Every schema in an OpenAPI document has a type. For scalar types a format narrows the meaning — for example type: string, format: date-time means an RFC 3339 timestamp, and type: integer, format: int64 means a 64-bit integer. Tooling uses these to pick the right language type (e.g. OffsetDateTime, UUID, long) when generating code. In OpenAPI 3.1, schemas are pure JSON Schema 2020-12, so null is expressed with type arrays rather than the old nullable keyword.

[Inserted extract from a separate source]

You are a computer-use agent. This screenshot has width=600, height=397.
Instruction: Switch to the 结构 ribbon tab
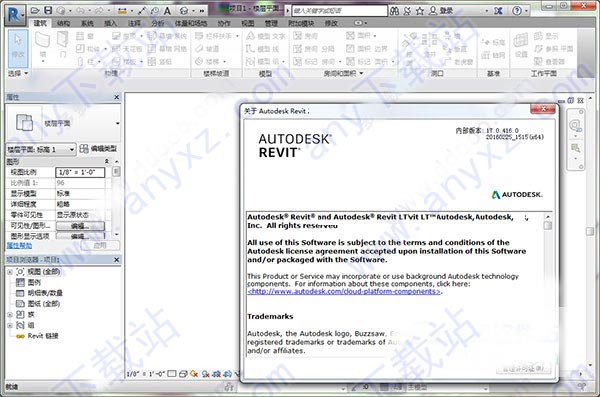(x=64, y=23)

Common type and format pairs

typeformatWhat it meansGenerated language type
string(none)Arbitrary UTF-8 textstring
stringdate-timeRFC 3339 timestamp (2025-01-15T10:30:00Z)OffsetDateTime, datetime
stringdateCalendar date (2025-01-15)LocalDate, date
stringtimeTime of day (10:30:00)LocalTime, time
stringdurationISO 8601 duration (PT1H30M)Duration
stringuuidUUID (550e8400-e29b-41d4-…)UUID, Guid
stringemailEmail addressstring (validated)
stringuriFull URI (https://…)URI, URL
stringbyteBase64-encoded data[]byte, byte[]
stringbinaryBinary file streamStream, bytes
stringpasswordSensitive; redacted in docsstring
numberfloat32-bit IEEE floatfloat
numberdouble64-bit IEEE float (default)double
integer(none)Unspecified-width integerint
integerint32Signed 32-bit (±2.1B)int
integerint64Signed 64-bit (±9.2×10¹⁸)long
boolean(none)true or falseboolean
array(none)Ordered list (requires items)List<T>, []T
object(none)Key-value mapstruct, class

Nullable in 3.0 vs 3.1

# OpenAPI 3.0
nickname:
  type: string
  nullable: true

# OpenAPI 3.1 (JSON Schema 2020-12)
nickname:
  type: [string, "null"]

The 3.0 nullable: true shorthand is not valid in 3.1. Many code generators and linters will flag it, so migrate to the array syntax when upgrading spec versions.

Practical gotchas

int64 and JavaScript. JSON numbers and JavaScript’s Number type cannot safely represent integers larger than 2^53 − 1. If your API returns a 64-bit ID (common in databases), declare it as type: string, format: int64 or transmit it as a quoted string. Code generators in strongly typed languages (Java, Go) will still emit a long, but JavaScript clients need the string form.

date-time timezone requirement. RFC 3339 timestamps must include a timezone offset. 2025-01-15T10:30:00 (no Z or offset) is not strictly valid. Use Z for UTC or an explicit offset like +05:30.

byte vs binary. Use byte for Base64-encoded data transferred as a JSON string. Use binary for raw file uploads and downloads (typically in multipart/form-data or application/octet-stream).

Notes and tips

Treat format as a hint: many validators ignore formats they do not recognise, so add explicit constraints (pattern, minimum, maxLength) when correctness matters. Large identifiers that exceed the safe JavaScript integer range are often modelled as type: string even though they are numeric. Custom formats are allowed and simply pass through as documentation — pair them with a pattern regex if you want constraint enforcement.